Saved entries
——————

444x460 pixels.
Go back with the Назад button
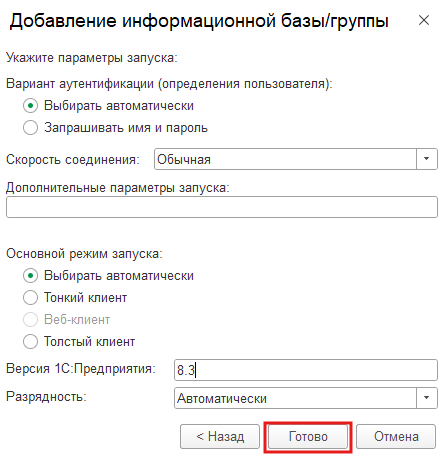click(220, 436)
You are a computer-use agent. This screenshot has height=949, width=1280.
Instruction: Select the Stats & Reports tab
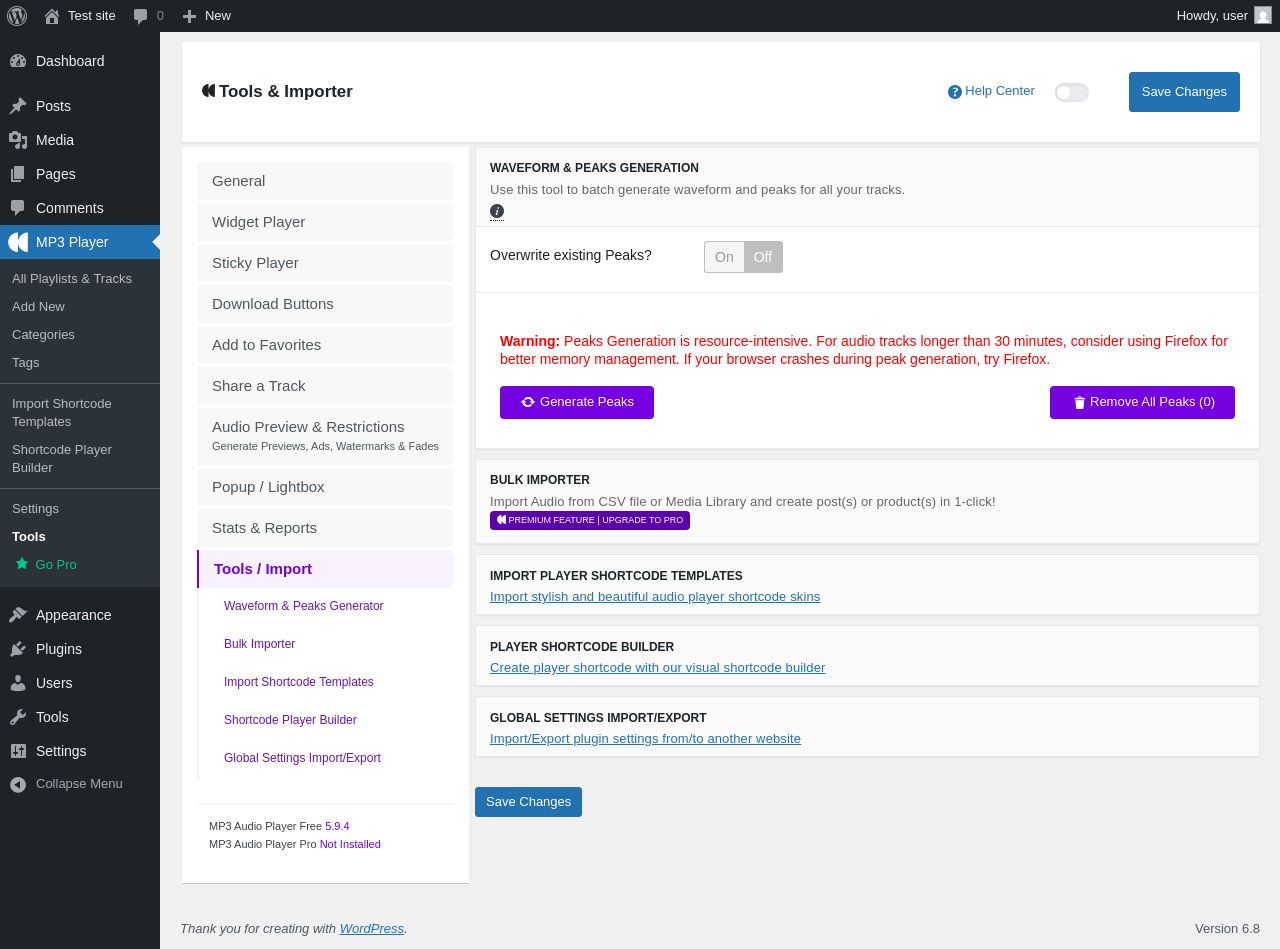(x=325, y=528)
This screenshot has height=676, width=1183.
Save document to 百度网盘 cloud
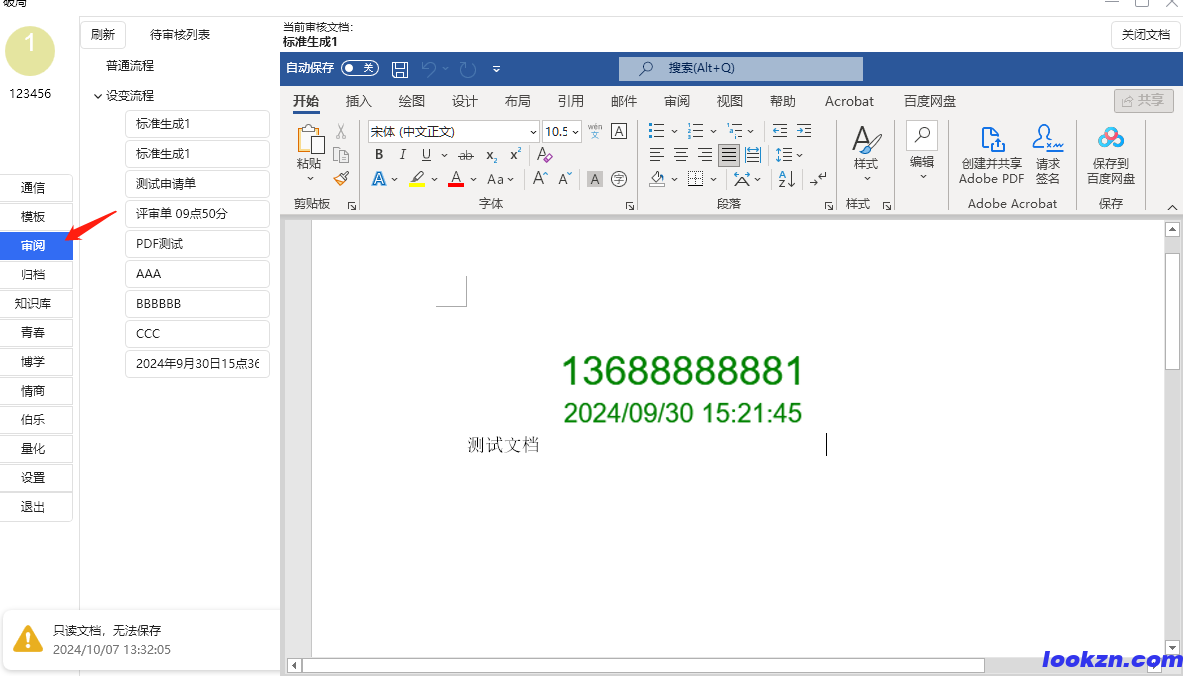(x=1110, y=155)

——————

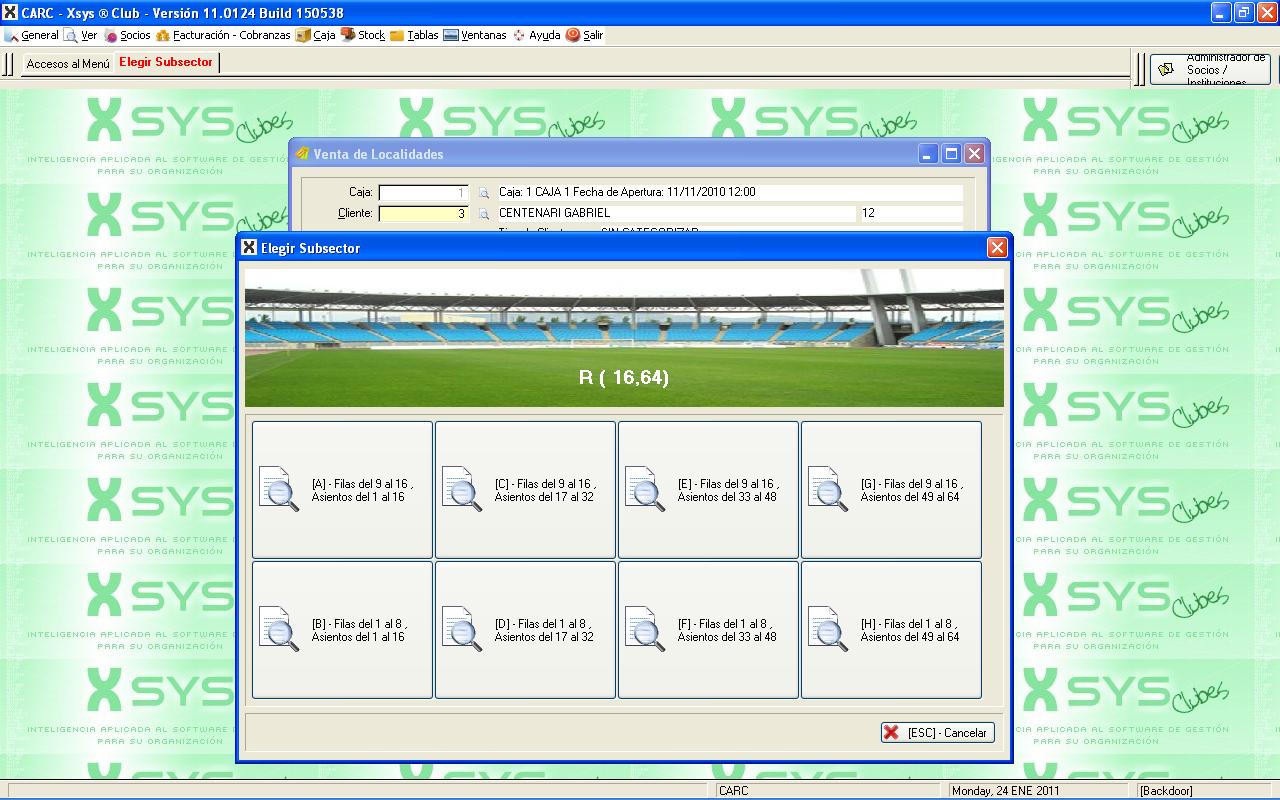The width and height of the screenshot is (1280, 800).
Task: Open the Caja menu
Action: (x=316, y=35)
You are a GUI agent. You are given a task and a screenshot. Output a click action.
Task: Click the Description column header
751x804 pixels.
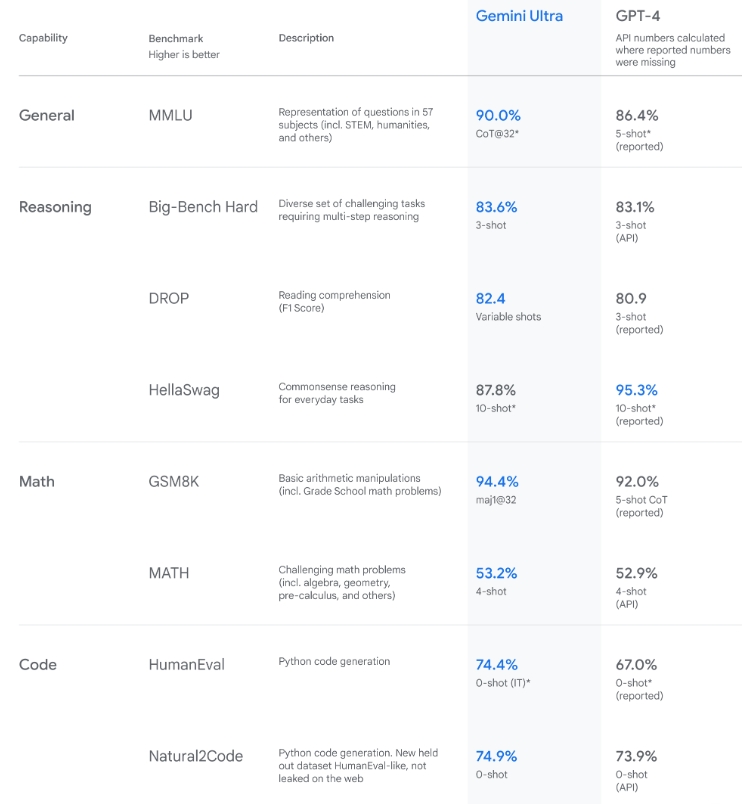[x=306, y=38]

——————

Activity:
Which lines above include "agent"? Show each of them by copying it.

Solved problem:
You are a computer-use agent. This screenshot has height=949, width=1280.
You are a GUI agent. You are given a task and a screenshot. Output a click action.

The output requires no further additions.